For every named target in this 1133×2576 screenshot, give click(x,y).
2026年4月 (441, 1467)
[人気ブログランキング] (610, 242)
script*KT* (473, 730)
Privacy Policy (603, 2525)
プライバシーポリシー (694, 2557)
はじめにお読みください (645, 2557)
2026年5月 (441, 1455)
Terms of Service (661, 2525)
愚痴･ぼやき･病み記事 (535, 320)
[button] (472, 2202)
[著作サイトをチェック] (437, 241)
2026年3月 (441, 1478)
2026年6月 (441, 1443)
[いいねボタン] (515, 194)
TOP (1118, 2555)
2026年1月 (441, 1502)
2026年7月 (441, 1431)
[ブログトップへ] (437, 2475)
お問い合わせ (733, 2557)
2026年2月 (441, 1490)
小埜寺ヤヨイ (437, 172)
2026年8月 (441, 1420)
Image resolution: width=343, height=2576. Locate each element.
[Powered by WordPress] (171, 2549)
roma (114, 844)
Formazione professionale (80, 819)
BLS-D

- **EXERCISE BRIEF**: A word-for-word transcription of the listing above is what the answer should contain.

- **ANSWER TO THE PROBLEM**:
For every named target in this 1133×2576 screenshot, give click(x,y).
2026年4月 (441, 1467)
[人気ブログランキング] (610, 242)
script*KT* (473, 730)
Privacy Policy (603, 2525)
プライバシーポリシー (694, 2557)
はじめにお読みください (645, 2557)
2026年5月 (441, 1455)
Terms of Service (661, 2525)
愚痴･ぼやき･病み記事 (535, 320)
[button] (472, 2202)
[著作サイトをチェック] (437, 241)
2026年3月 (441, 1478)
2026年6月 (441, 1443)
[いいねボタン] (515, 194)
TOP (1118, 2555)
2026年1月 (441, 1502)
2026年7月 (441, 1431)
[ブログトップへ] (437, 2475)
お問い合わせ (733, 2557)
2026年2月 (441, 1490)
小埜寺ヤヨイ (437, 172)
2026年8月 (441, 1420)
Image resolution: width=343, height=2576. Locate each element.
[Powered by WordPress] (171, 2549)
roma (114, 844)
Formazione professionale (80, 819)
BLS-D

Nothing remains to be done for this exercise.